In this research work attempt has been made to utilize GOTs in the manufacturing of GPC. The raw materials used for the preparation of GPC were tested for its physical properties and it was found that all the ingredients were within the allowable limits as per BIS. The GOTs were used as a partial replacement to the RS. The cube and cylindrical samples were prepared and were tested for its durability properties. The following conclusions are drawn from the various tests conducted on both GPC and CC samples:

  • The magnesium sulphate attack test results confirmed that the compressive strength and weight of GPC samples were increasing for the initial exposure period of 28 days, 56 days, 90 days, and 180 days. But there was a loss in compressive strength and weight for270 days and 365 days exposure, and this loss was more when compared to CC samples. The study demonstrated that the GPC has M-S-H gel and gypsum, which are expansive in nature and hence cannot accommodate the pore spaces of GPC mixes.
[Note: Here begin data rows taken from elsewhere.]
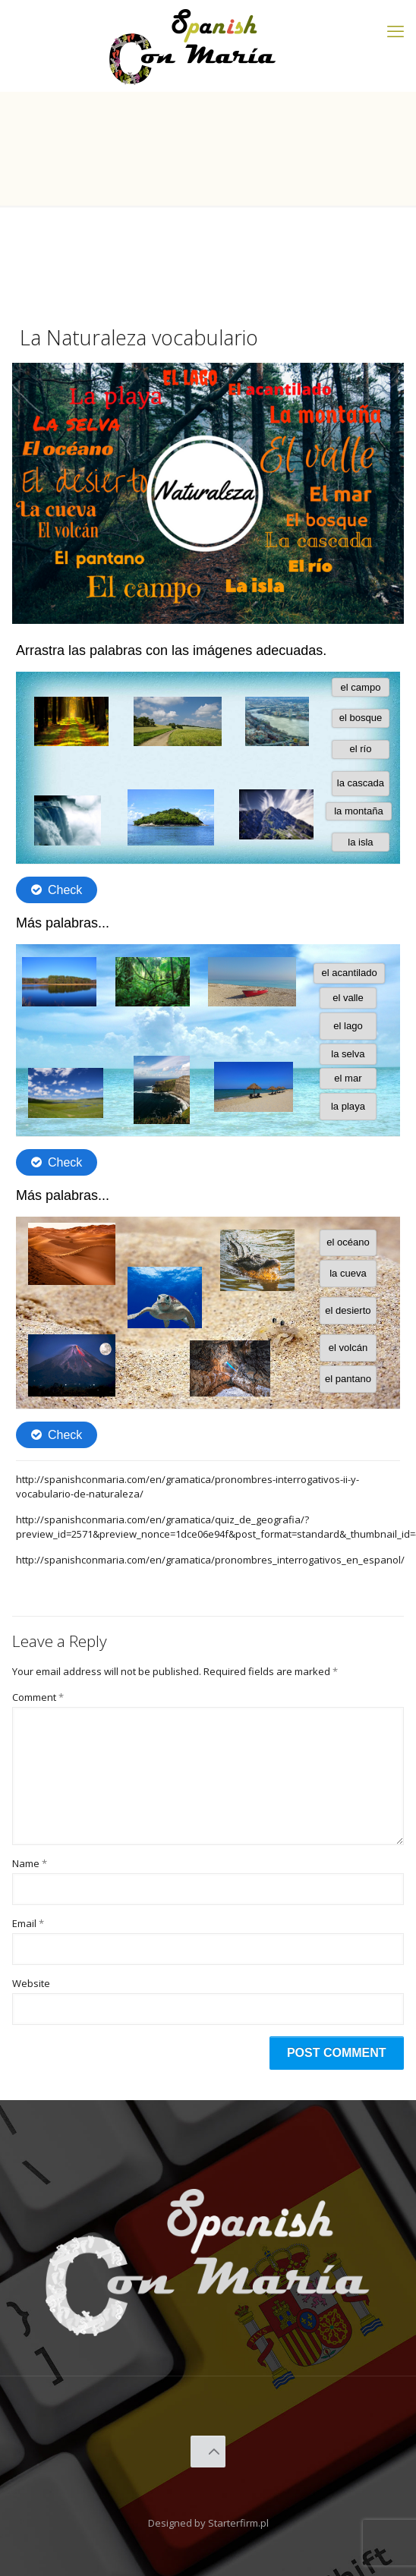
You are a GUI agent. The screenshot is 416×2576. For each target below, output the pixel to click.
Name (29, 1863)
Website (31, 1983)
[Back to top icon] (208, 2451)
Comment (38, 1697)
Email (28, 1923)
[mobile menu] (395, 30)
This results in the formation of cracks in the concrete, which leads to loss in the strength and weight. The deterioration of hydrated products in the GPC also facilitates the decrease in the strength and weight of GPC after 270 days, and 365 days of exposure conditions.
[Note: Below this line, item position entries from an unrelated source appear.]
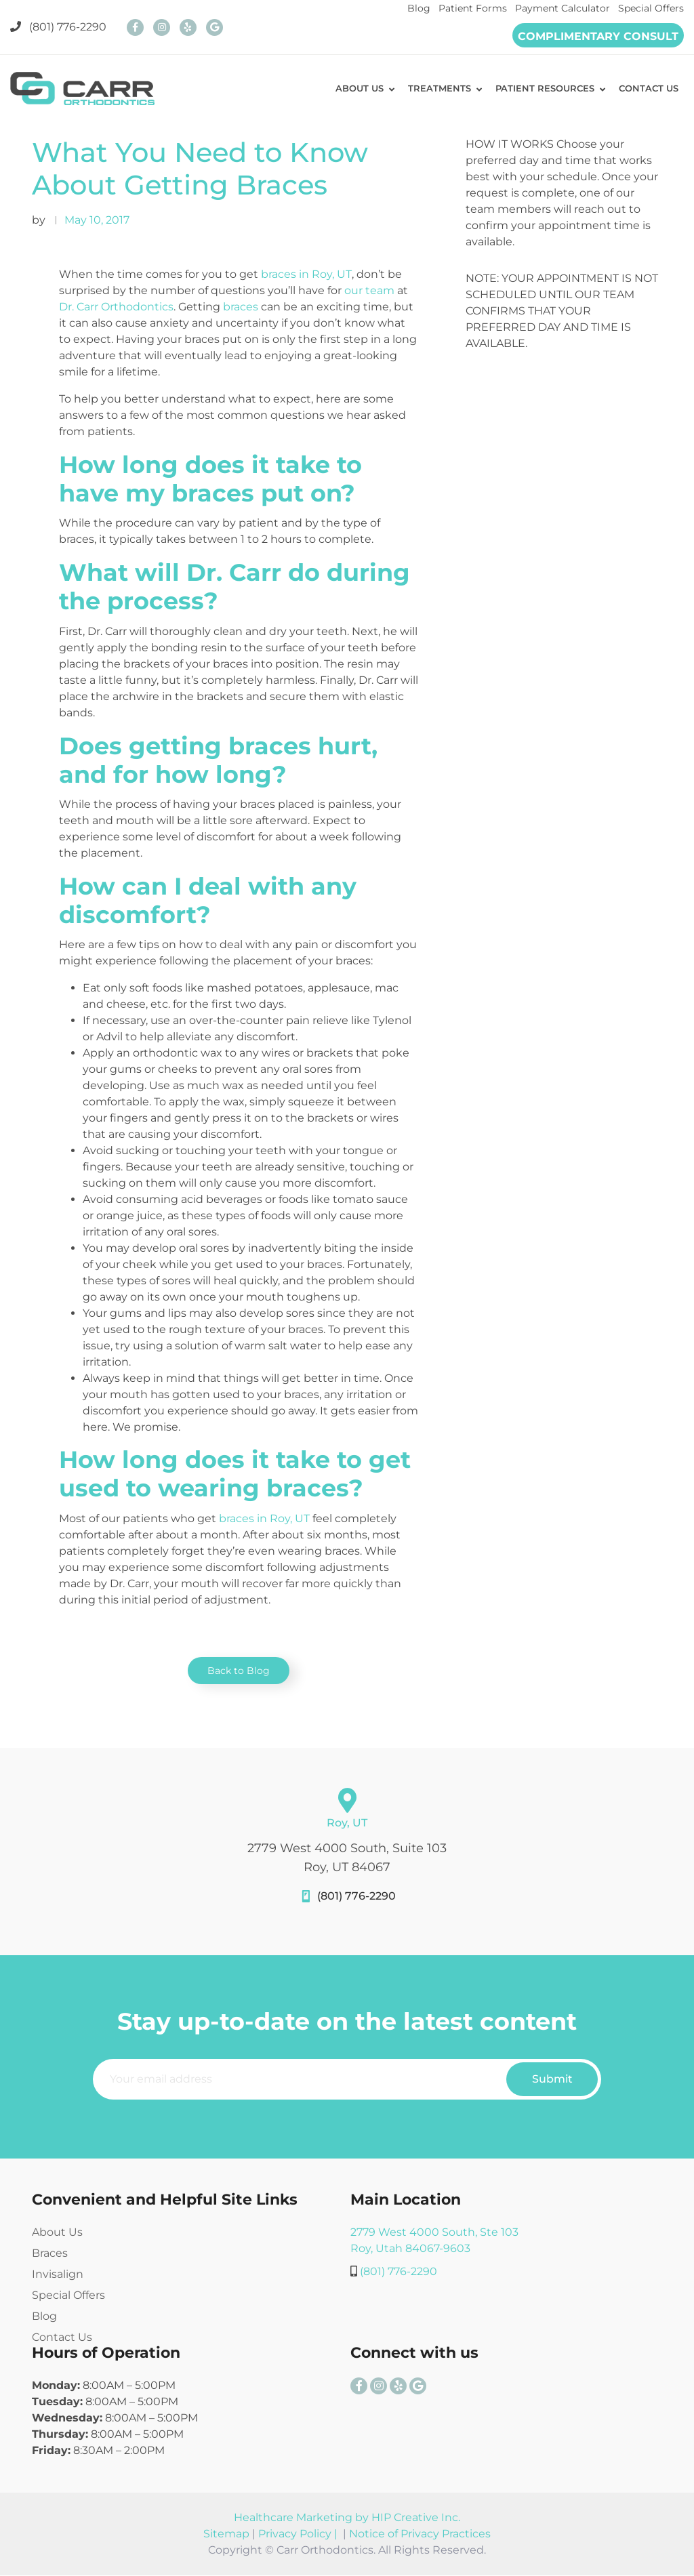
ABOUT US (349, 88)
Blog (418, 8)
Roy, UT (347, 1823)
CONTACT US (646, 88)
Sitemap (226, 2534)
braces (240, 306)
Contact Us (62, 2337)
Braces (50, 2253)
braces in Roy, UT (306, 274)
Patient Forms (472, 8)
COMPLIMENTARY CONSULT (598, 36)
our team (369, 290)
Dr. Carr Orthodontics (116, 306)
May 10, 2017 (96, 219)
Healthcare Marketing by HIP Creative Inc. (347, 2518)
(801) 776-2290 (58, 26)
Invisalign (57, 2274)
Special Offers (651, 8)
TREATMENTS (431, 88)
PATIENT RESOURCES (539, 88)
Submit (552, 2079)
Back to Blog (238, 1670)
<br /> (564, 423)
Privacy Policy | (299, 2534)
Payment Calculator (562, 8)
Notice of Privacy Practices (420, 2534)
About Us (57, 2232)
  • The rapid chloride penetration test as well as bulk diffusion test results proved that the chloride penetration rate is less in GPC mixes as compared to CC mixes. The lower diffusion co-efficient values of GPC mixes safeguard against corrosion of rebar’s in the concrete structures.
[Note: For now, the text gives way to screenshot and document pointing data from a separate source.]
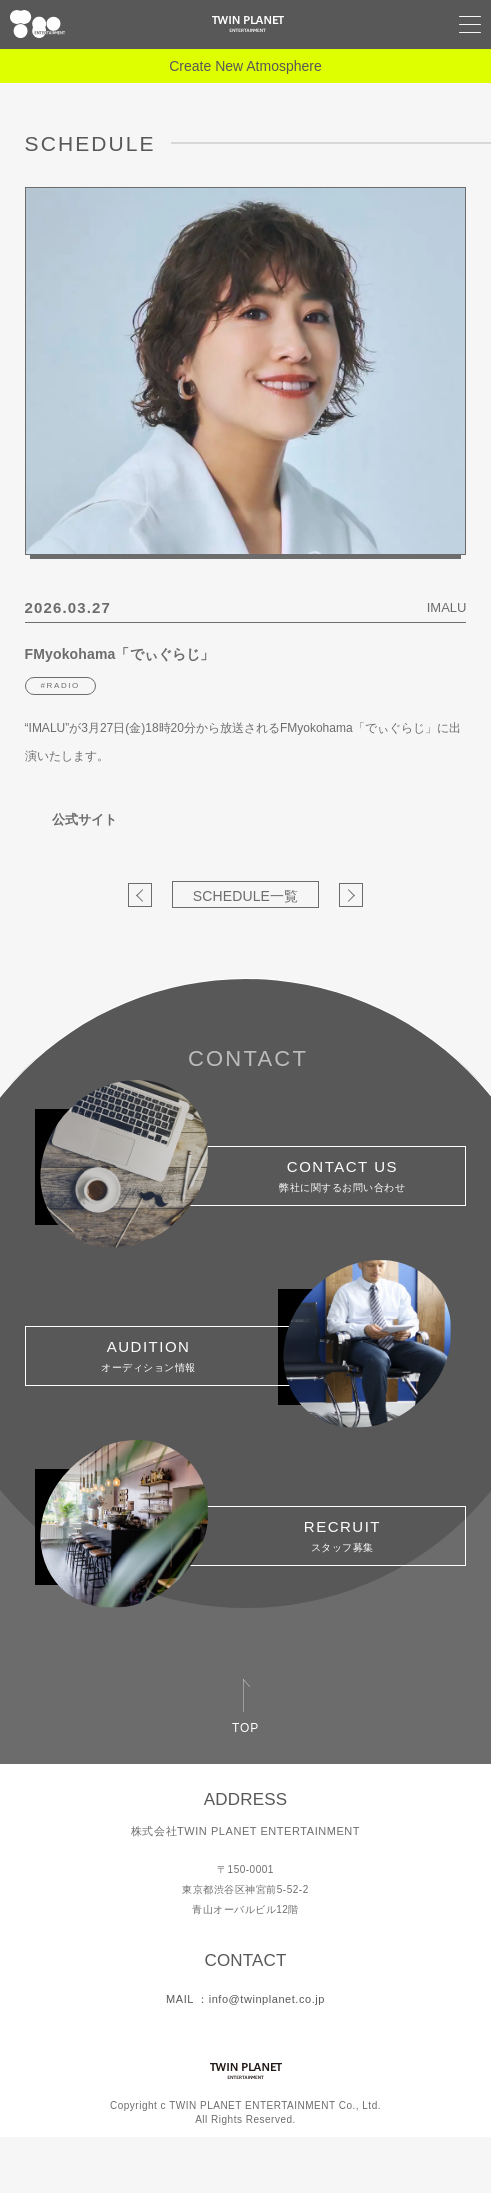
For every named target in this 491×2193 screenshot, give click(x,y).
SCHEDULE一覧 (246, 896)
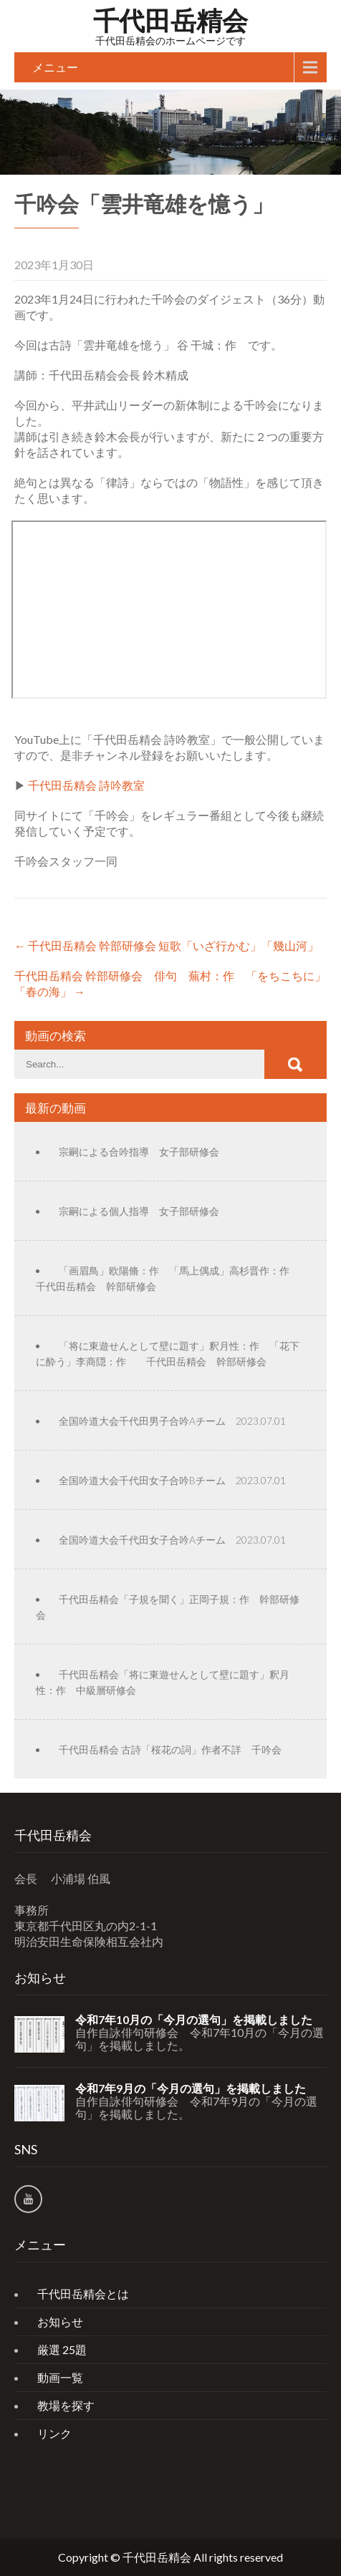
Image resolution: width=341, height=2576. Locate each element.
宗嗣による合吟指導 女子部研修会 (139, 1152)
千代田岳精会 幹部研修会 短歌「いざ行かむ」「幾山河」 (166, 945)
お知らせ (60, 2321)
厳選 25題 (62, 2349)
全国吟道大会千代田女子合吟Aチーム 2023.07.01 (172, 1540)
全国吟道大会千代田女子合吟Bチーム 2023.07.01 (172, 1480)
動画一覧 (60, 2377)
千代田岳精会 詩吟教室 (86, 785)
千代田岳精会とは (83, 2293)
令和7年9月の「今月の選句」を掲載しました (190, 2088)
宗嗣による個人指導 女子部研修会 (139, 1211)
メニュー (55, 67)
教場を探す (66, 2405)
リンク (54, 2433)
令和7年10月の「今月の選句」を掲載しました (193, 2019)
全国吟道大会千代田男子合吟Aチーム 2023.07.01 (172, 1421)
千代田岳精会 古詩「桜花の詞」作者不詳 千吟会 (170, 1749)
  • The leachability test revealed that the GOTs comprises high concentration of As, Zn, Fe, and Hg, and hence these metals can be considered as hazardous metals present in GOTs. However, these toxic metals can be effectively immobilized in the process of geopolymerization during the manufacturing of GPC, which was proved by ICP-MS analysis. Further, this analysis also exhibited that the GOTs contains CN- of 2.36 mg/L, which is considered as within the safe limit.

  • Finally, this study concluded that the GPC showing the better durability properties in terms of alkalis and acids. The utilization of GOTs in the preparation of GPC promotes the natural resources and thus reduces the consumption of CO2 gases which leads to the eco-friendly environment. Further, the GOTs would be used as 100% replacement material to RS along with suitable additives in the production of various types of concretes, such as Light Weight Concrete (LWC), Ultra High-Performance Concrete (UHPC), Self-Compacting Concrete (SCC) etc. The thermal conductivity test and fatigue behaviour analysis can also be performed on GPC prepared using GOTs.